Tonel: “Fala-se de atos ilícitos ligados a Benfica e FC Porto, mas não conseguem apontar nada ao Sporting”

Tonel: “Fala-se de atos ilícitos ligados a Benfica e FC Porto, mas não conseguem apontar nada ao Sporting”

Entrevistas

Tonel: “Fala-se de atos ilícitos ligados a Benfica e FC Porto, mas não conseguem apontar nada ao Sporting”

Esteve cinco temporadas em Alvalade, quase sempre como titular indiscutível e ganhou o carinho dos adeptos, que adoravam o seu estilo guerreiro. Ganhou duas Taças de Portugal e duas Supertaças e só lamenta não ter sido campeão nacional.

Artigo de André Cruz Martins

29-03-2018

Fez a formação no FC Porto, mas converteu-se ao verde e branco depois de cinco épocas de leão ao peito. Nesta entrevista, recorda os momentos mais marcantes da carreira, fala sobre as suspeitas que se têm abatido sobre os jogadores em Portugal – lembra o seu próprio triste exemplo – e sobre e-mails, jogos combinados e afins, sublinha que o Sporting tem estado sempre afastado dessas confusões.

Tonel foi formado no FC Porto, mas nunca chegou a representar os dragões nos seniores. Depois de três épocas e meia emprestado à Académica, desvinculou-se dos azuis e brancos e assinou pelo Marítimo, onde fez uma época fantástica, que lhe valeu a transferência para o Sporting.

Esteve cinco temporadas em Alvalade, quase sempre como titular indiscutível e ganhou o carinho dos adeptos, que adoravam o seu estilo guerreiro. Ganhou duas Taças de Portugal e duas Supertaças e só lamenta não ter sido campeão nacional, lembrando a célebre época de 2006/07 em que o Sporting ficou a um ponto do FC Porto, no campeonato em que os leões perderam um jogo com o Paços de Ferreira com um golo de Ronny marcado com a mão.

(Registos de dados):
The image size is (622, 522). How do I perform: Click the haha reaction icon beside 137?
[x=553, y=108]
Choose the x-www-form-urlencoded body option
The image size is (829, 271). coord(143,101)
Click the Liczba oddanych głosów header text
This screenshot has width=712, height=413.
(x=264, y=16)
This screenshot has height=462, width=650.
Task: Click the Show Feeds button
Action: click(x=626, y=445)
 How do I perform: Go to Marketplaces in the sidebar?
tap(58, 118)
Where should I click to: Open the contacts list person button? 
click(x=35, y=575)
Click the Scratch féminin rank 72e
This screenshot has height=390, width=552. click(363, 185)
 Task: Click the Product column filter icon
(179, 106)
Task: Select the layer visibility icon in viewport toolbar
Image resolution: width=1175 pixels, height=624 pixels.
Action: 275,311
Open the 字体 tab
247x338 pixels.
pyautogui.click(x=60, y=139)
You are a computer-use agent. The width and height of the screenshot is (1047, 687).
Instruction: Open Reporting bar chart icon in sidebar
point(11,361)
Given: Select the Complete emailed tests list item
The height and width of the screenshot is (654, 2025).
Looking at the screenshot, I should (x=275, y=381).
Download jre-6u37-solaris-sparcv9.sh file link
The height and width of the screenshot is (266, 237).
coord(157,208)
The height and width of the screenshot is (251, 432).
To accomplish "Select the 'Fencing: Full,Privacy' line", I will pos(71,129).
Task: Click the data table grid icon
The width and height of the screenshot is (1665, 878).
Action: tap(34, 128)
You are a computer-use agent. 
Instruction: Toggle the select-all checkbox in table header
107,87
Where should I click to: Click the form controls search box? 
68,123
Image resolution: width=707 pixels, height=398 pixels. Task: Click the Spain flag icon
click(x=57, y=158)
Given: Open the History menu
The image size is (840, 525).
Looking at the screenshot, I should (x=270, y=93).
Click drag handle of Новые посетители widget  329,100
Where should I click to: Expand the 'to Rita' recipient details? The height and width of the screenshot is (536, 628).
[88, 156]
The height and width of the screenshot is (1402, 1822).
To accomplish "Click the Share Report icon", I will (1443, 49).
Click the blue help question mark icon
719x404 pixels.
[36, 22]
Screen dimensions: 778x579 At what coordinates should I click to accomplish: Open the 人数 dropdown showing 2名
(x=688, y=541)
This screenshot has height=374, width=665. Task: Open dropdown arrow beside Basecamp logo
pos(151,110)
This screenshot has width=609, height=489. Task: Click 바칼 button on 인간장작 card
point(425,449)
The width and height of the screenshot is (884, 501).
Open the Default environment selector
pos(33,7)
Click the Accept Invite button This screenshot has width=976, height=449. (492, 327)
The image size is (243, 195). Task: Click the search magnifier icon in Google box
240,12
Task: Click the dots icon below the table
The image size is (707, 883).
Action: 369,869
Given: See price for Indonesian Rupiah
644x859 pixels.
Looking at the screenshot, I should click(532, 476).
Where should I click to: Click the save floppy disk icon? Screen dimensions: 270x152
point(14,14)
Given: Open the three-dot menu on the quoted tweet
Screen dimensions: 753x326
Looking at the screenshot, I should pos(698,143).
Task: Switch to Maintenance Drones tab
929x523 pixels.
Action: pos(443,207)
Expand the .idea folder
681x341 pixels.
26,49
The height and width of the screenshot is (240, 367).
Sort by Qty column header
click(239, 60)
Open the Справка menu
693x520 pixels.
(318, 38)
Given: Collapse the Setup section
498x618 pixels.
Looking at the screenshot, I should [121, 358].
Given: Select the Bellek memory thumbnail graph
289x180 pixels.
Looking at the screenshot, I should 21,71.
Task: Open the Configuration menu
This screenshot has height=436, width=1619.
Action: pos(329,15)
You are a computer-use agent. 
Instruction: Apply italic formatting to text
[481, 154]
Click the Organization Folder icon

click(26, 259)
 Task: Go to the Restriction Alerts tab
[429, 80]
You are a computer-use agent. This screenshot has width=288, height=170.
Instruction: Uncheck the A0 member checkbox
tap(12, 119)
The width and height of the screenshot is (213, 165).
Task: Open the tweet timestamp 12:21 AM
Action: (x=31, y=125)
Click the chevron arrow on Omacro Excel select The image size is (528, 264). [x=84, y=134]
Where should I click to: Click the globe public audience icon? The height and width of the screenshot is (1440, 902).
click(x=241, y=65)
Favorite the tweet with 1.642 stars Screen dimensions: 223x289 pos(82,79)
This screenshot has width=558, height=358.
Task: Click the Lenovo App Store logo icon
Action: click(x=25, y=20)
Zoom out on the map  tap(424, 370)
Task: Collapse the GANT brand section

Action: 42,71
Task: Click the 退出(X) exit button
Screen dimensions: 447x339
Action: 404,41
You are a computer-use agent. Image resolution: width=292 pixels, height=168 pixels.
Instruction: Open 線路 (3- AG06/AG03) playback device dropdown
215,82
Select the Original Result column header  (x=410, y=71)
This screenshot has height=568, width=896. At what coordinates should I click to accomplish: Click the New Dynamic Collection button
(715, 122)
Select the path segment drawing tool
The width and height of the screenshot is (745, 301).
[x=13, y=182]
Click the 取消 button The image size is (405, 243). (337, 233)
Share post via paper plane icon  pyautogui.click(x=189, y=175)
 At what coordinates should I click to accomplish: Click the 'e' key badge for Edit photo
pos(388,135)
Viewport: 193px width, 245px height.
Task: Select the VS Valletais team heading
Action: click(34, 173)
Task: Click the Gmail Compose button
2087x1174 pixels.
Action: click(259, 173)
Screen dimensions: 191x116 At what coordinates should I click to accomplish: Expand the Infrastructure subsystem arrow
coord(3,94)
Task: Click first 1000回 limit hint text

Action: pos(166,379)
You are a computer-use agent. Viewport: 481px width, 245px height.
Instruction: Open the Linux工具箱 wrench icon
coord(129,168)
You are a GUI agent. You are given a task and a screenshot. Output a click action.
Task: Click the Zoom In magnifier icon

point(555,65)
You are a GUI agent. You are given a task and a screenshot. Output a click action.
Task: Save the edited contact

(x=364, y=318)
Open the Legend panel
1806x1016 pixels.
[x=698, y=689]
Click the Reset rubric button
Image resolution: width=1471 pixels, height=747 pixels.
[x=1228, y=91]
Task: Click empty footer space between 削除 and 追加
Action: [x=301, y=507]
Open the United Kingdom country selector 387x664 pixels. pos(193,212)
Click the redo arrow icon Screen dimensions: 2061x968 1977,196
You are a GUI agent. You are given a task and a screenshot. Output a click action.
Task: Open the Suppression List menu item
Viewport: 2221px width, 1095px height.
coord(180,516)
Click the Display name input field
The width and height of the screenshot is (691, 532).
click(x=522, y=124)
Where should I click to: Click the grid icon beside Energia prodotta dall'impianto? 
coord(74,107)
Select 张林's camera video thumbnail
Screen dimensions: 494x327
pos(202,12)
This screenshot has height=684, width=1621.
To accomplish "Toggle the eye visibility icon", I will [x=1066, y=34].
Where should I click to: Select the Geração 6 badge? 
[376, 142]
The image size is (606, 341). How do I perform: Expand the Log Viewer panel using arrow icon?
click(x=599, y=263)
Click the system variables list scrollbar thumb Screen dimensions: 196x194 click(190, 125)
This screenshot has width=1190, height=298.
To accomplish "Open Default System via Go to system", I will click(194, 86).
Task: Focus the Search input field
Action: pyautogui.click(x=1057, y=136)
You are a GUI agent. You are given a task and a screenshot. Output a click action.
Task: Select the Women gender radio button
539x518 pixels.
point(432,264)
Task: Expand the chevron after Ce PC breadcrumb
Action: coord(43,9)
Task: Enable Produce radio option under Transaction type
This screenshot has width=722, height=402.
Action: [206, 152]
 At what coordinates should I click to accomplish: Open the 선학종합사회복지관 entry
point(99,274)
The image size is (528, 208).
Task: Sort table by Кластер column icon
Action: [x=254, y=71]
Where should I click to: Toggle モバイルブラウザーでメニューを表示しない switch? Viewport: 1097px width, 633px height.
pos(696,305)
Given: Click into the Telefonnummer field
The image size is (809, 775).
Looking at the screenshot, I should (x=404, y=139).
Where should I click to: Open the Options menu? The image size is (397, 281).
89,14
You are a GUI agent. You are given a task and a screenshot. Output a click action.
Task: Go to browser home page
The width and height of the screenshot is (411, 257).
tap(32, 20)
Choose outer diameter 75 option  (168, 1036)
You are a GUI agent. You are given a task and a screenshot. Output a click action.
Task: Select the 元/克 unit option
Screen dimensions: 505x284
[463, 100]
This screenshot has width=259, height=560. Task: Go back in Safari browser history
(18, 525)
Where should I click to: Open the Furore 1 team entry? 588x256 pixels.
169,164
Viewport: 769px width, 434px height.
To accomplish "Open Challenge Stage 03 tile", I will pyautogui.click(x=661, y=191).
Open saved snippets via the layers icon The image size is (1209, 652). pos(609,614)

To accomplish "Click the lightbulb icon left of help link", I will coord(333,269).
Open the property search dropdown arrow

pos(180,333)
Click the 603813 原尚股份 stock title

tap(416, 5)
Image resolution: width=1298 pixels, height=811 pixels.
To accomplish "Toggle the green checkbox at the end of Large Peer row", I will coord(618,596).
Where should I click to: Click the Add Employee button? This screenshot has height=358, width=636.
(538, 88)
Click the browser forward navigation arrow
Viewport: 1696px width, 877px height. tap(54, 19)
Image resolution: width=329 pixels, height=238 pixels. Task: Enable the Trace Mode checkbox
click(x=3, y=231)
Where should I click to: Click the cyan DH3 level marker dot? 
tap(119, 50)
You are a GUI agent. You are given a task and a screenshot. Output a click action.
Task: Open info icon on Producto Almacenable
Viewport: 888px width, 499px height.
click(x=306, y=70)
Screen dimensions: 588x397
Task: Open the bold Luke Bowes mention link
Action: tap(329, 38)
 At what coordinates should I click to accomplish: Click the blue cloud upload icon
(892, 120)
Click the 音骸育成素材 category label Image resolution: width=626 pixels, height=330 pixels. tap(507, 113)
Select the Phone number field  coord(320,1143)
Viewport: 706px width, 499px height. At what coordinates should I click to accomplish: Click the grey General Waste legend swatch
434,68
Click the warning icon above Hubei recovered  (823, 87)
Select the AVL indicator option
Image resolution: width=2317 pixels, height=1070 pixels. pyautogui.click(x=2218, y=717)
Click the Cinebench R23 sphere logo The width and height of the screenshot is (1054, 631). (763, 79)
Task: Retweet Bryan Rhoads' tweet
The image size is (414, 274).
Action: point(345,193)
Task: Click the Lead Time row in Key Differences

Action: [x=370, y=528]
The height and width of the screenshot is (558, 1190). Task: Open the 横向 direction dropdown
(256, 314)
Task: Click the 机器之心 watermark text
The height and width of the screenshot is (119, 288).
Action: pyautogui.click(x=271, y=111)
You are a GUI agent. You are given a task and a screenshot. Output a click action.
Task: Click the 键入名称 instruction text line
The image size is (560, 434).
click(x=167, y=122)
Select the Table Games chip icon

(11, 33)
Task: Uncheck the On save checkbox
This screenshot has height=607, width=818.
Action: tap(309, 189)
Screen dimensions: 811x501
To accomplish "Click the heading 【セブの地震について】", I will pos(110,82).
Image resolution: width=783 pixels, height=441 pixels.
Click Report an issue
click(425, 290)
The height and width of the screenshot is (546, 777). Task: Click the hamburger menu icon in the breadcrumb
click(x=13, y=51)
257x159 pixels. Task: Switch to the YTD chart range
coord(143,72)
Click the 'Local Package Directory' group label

(TAREFAS PROPOSTAS):
a: Reescreva o trecho do artigo sobre Tonel entre "Fez a formação" e "para o Sporting.", inclusive, substituindo "Sporting" por "Sporting Clube de Portugal".
b: Converta numa lista JSON de strings as linhas dos registos entre a que contém "Image resolution: width=1298" e a que contém "Viewport: 1696px width, 877px", inclusive, com uma string por linha e omitindo as linhas em branco.
O artigo e os registos constituem materiais independentes entre si.

(RESPOSTAS ÀS TAREFAS):
a:
Fez a formação no FC Porto, mas converteu-se ao verde e branco depois de cinco épocas de leão ao peito. Nesta entrevista, recorda os momentos mais marcantes da carreira, fala sobre as suspeitas que se têm abatido sobre os jogadores em Portugal – lembra o seu próprio triste exemplo – e sobre e-mails, jogos combinados e afins, sublinha que o Sporting Clube de Portugal tem estado sempre afastado dessas confusões.

Tonel foi formado no FC Porto, mas nunca chegou a representar os dragões nos seniores. Depois de três épocas e meia emprestado à Académica, desvinculou-se dos azuis e brancos e assinou pelo Marítimo, onde fez uma época fantástica, que lhe valeu a transferência para o Sporting Clube de Portugal.

b:
[
  "Image resolution: width=1298 pixels, height=811 pixels.",
  "To accomplish \"Toggle the green checkbox at the end of Large Peer row\", I will coord(618,596).",
  "Where should I click to: Click the Add Employee button? This screenshot has height=358, width=636.",
  "(538, 88)",
  "Click the browser forward navigation arrow",
  "Viewport: 1696px width, 877px height. tap(54, 19)"
]